» **Data supplied**
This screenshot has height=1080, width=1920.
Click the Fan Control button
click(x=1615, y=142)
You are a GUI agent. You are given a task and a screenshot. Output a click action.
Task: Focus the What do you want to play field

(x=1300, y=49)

» **Task description**
Copy the entries exactly, leaving no line out.

» **Task output**
This screenshot has height=1080, width=1920.
Click the Fan Control button
click(x=1615, y=142)
You are a GUI agent. You are given a task and a screenshot. Output a click action.
Task: Focus the What do you want to play field

(x=1300, y=49)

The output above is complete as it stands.